Julio Cortázar, siendo muy joven, escribió Casa tomada (1946), un relato inquietante que gustó mucho a un sagaz Borges que detectó su propio perfume en la pluma de su compatriota. Cocó, así le llamaban de pequeño, confesó luego que su narración fue el resultado de una pesadilla en la que algo no definible le arrojaba fuera de su vivienda familiar. En su texto, un “matrimonio de hermanos” va siendo acorralado en su propio domicilio por un oscuro enemigo interno que los hace huir de una habitación a otra dejándolo todo, recuerdos y enseres, hasta que cercados en el zaguán tienen que abandonar su casa. Hay quien dijo que era una alegoría inconsciente del peronismo que asolaba Argentina, y quizá lo fue, pero hoy podemos con todo derecho imaginar que ese relato trata de España, de la España tomada.
No, no se trata de la pandemia de coronavirus. Se trata de que en esta nación desde hace años vamos comprobando cómo un peligro interior y nada definible está arrinconando a todos aquellos que somos sus legítimos propietarios, herederos de una tradición secular, de una historia, de una lengua, de una Constitución reconciliadora, de una voluntad de convivencia tolerante.
El íntimo asedio comenzó ya con las rendijas pactadas en el texto constitucional para contentar a los nacionalistas, que siempre han sido, son y serán separatistas, a los que se les supuso una lealtad que nunca tuvieron. Por esas grietas fueron entrando los primeros embates a la casa común, hasta que finalmente, ahora, ya plenos de privilegios y diferencias inaceptables en una democracia, han conseguido que el castellano, lengua española oficial del Estado, haya sido arrojada fuera de Cataluña. En un tiempo prudente, será desahuciada del País Vasco, de Galicia, de Baleares y de Valencia. Por el momento.
Pero el acoso más inquietante procedió y procede, como siempre desde la II República, de la unión de un sector del socialismo, con el comunismo y los separatismos. No se sabe por qué es tan difícil de entender que el socialismo marxista, como el comunismo (condenado en la Unión Europea), como el nacionalismo xenófobo y racista –del terrorista qué decir–, no han querido ser nunca ni son demócratas. No lo son doctrinalmente. No quieren la democracia ni los derechos humanos. Usan ambos como instrumentos de desgaste de la sociedad democrática que aspiran a ocupar arrojando de la nación al exilio interior a todos los que no piensan como ellos.

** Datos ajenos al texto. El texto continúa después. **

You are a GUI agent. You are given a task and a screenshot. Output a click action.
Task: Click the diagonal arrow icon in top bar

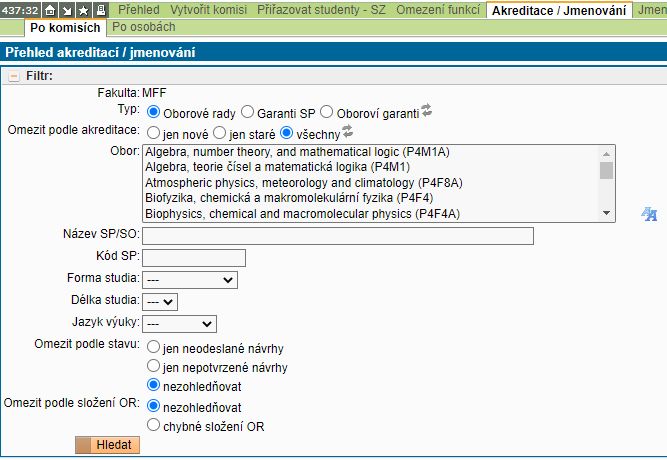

Desde hace dos años, 120 diputados socialistas (si no todos son sanchistas es tiempo ya de demostrarlo) y la ayuda de los 75 votos de la anti España constitucional están forzando a una mayoría nacional evidente a salir de la España reconciliada que votaron en 1978. 12 millones de votantes socialcomunistas y separatistas, con plena conciencia o no, están haciendo posible que los 25 millones de ciudadanos que no votaron esto o se abstuvieron estén a punto de ver a esa España, seguramente la mejor y más compartida de la historia reciente, tomada por quienes quieren un Estado roto y sin nación. Con el estado de alarma declarado con motivo del coronavirus y leyes ad hoc para vaciar de contenido la Constitución, ya lo perpetran sin control ni freno.
Para recuperar nuestra casa tomada por este frente de totalitarios, es necesario que emerja un sólido y contundente partido socialdemócrata explícitamente confeso (¡cuánto han tardado Nicolás Redondo y otros en darse cuenta!) y que conservadores y liberales comprendan que su unidad de hecho es imprescindible para que la España común no sea tomada.
Y, desde luego, es preciso que se emprenda conjuntamente una reacción cultural intensa que desmantele racional y moralmente el himalaya de mentiras, dobles lenguajes, hipocresías, corrupción a derecha e izquierda e incluso sandeces absurdas que han tomado España con demasiadas complicidades.
Finalmente, cuando haya elecciones, que hay que exigir cuanto antes, a votar masivamente para impedir que esta banda que nos gobierna con ETA dentro acabe tomando España y deje fuera de su casa a la mayoría de españoles que queremos convivir en ella.
“Antes de alejarnos tuve lástima, cerré bien la puerta de entrada y tiré la llave a la alcantarilla”, acababa el cuento de Cortázar. Quiero creer que somos mayoría los que no queremos ese final.